+++ Data provided
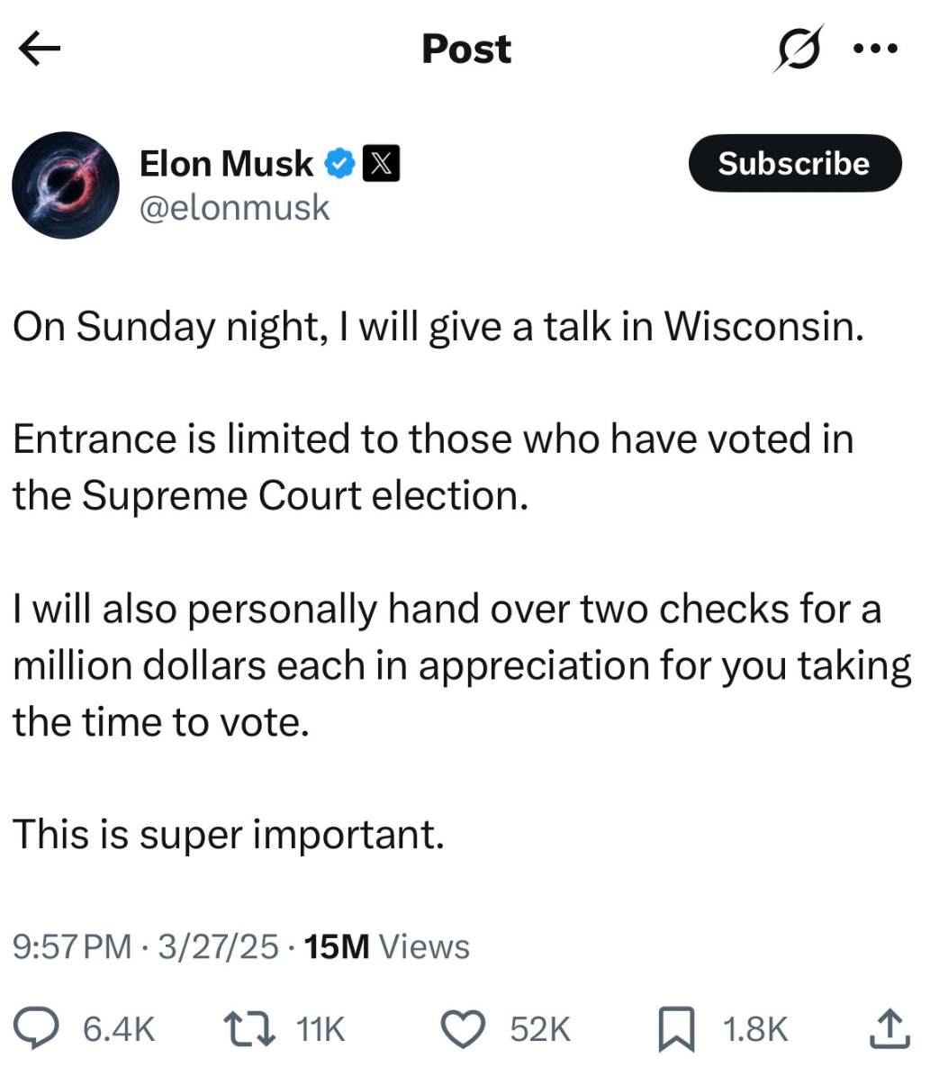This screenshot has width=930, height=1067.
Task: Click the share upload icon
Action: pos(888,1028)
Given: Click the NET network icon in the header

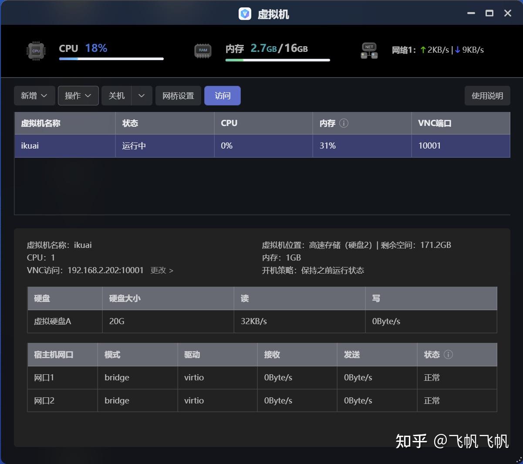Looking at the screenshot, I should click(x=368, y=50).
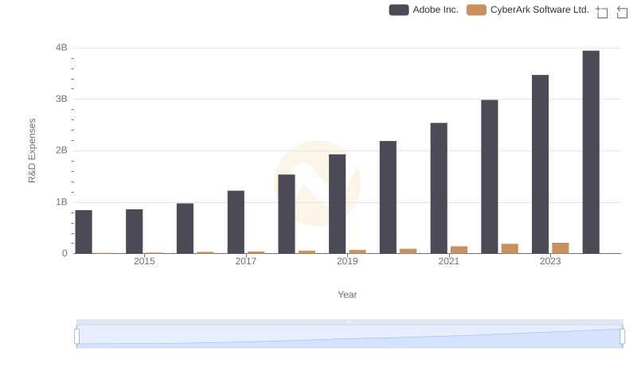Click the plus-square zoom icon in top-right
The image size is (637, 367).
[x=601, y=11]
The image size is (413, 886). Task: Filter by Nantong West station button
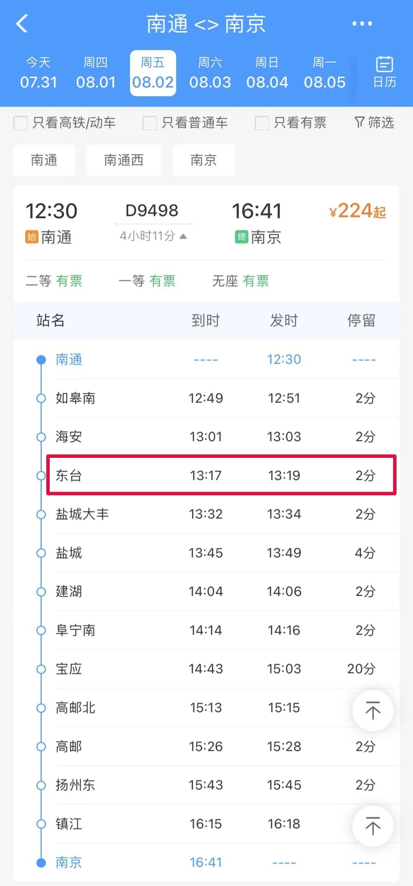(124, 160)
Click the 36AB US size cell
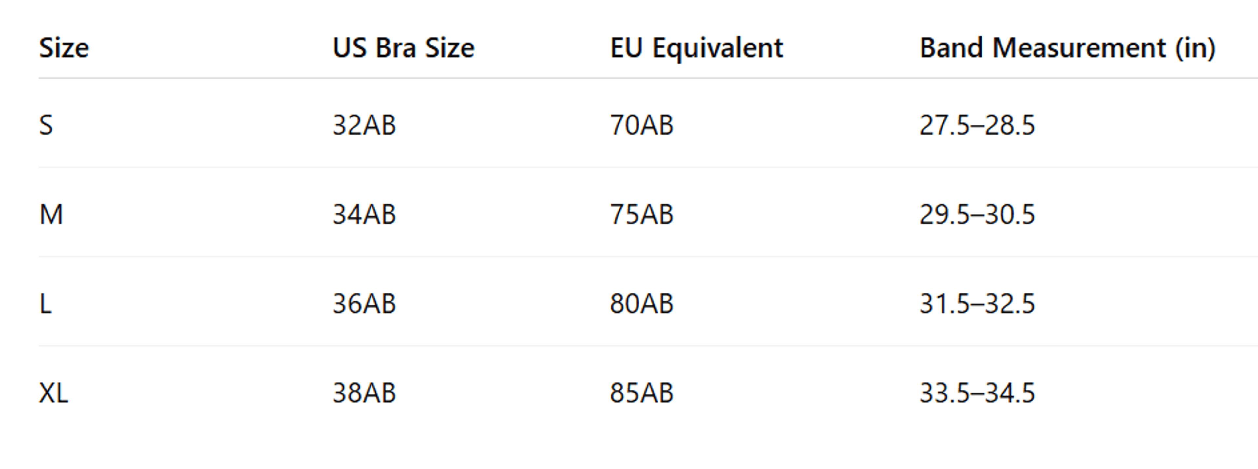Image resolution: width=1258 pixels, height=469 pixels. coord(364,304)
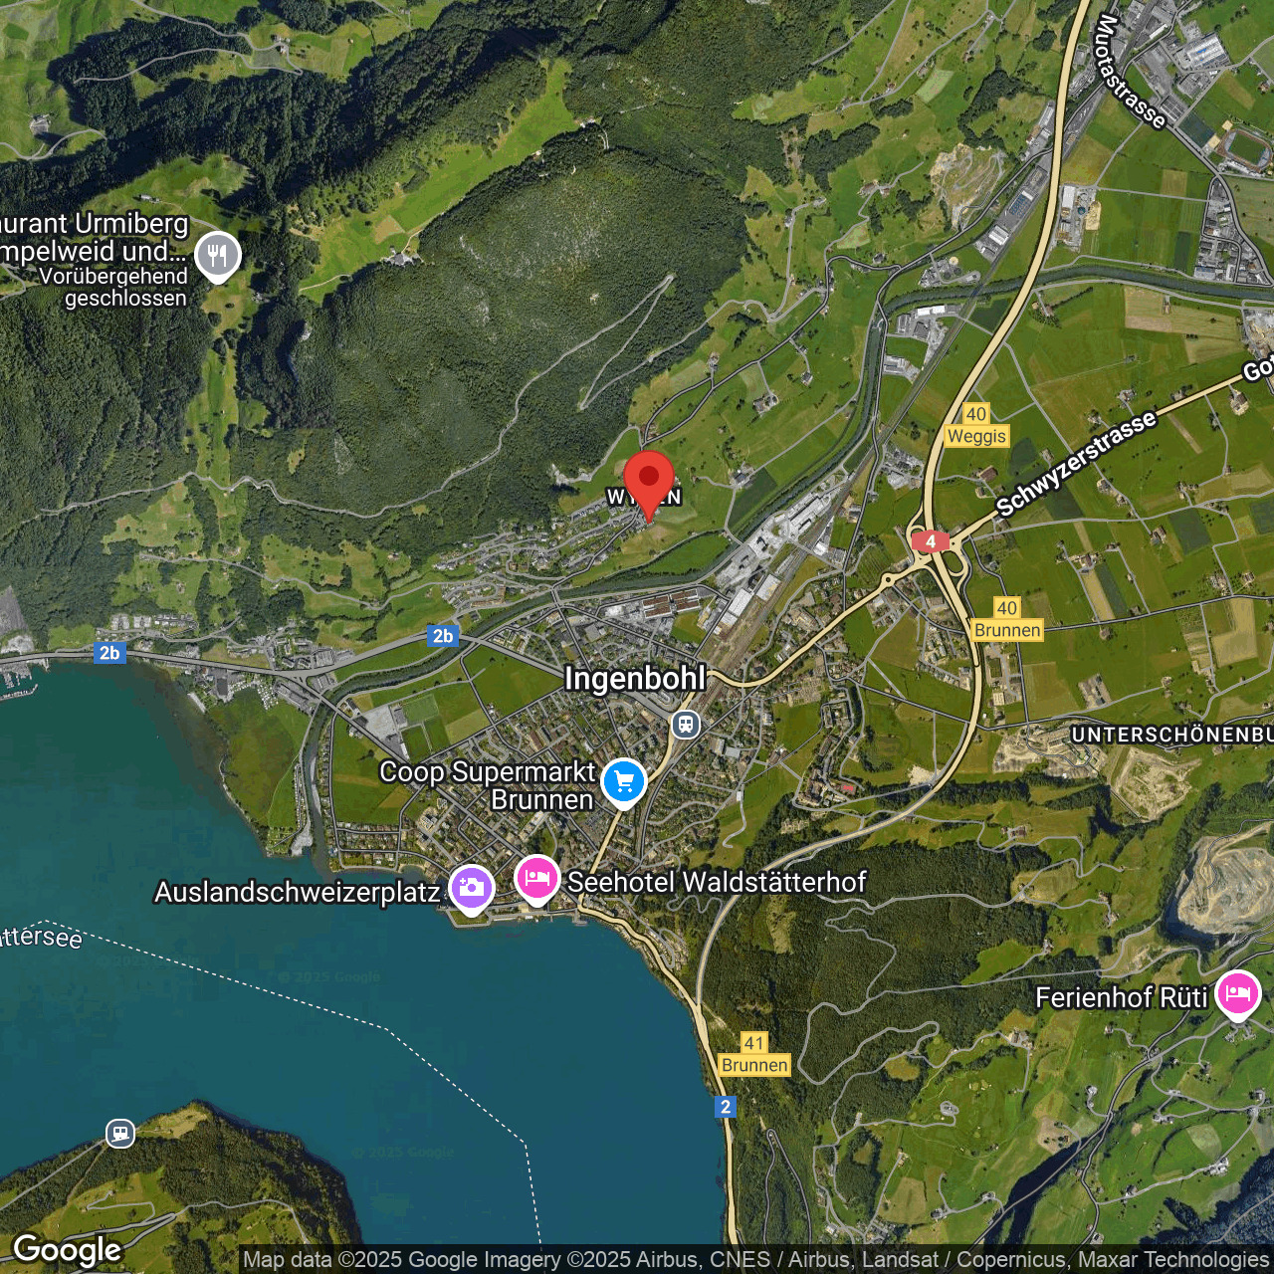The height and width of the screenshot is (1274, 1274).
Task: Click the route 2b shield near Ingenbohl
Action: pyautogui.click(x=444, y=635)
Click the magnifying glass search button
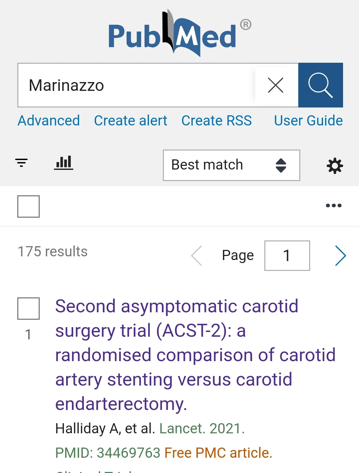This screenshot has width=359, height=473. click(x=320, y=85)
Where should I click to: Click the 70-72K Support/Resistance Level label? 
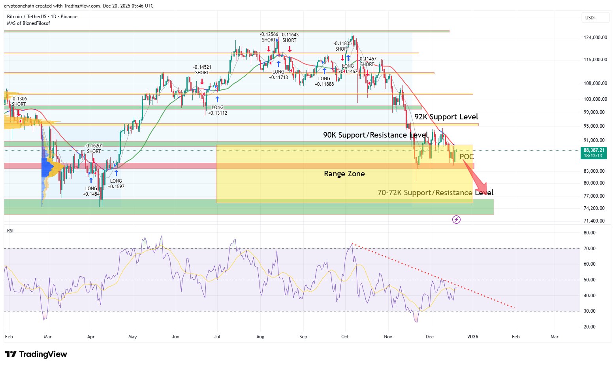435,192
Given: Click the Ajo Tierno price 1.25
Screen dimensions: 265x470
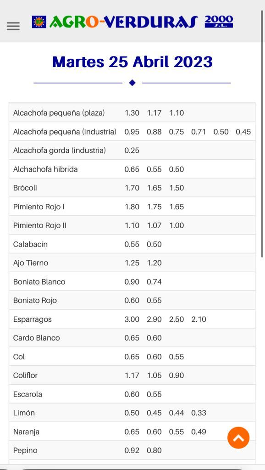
++++++
__What to work on__: Leave the pictures out and restate exactly the lines from the one that has "Given: Click the NET" through the final line of the entries above, both ends included.

__Answer box__:
Given: Click the NET network icon in the header

Looking at the screenshot, I should click(x=368, y=50).
Click the plus-square zoom icon in top-right
The image size is (637, 367).
[x=601, y=11]
The image size is (413, 886). Task: Filter by Nantong West station button
(124, 160)
Click the 36AB US size cell
Image resolution: width=1258 pixels, height=469 pixels. coord(364,304)
The height and width of the screenshot is (1274, 1274).
Task: Click the route 2b shield near Ingenbohl
Action: pyautogui.click(x=444, y=635)
Click the magnifying glass search button
This screenshot has width=359, height=473. click(x=320, y=85)
Where should I click to: Click the 70-72K Support/Resistance Level label? 
435,192
Given: Click the Ajo Tierno price 1.25
Screen dimensions: 265x470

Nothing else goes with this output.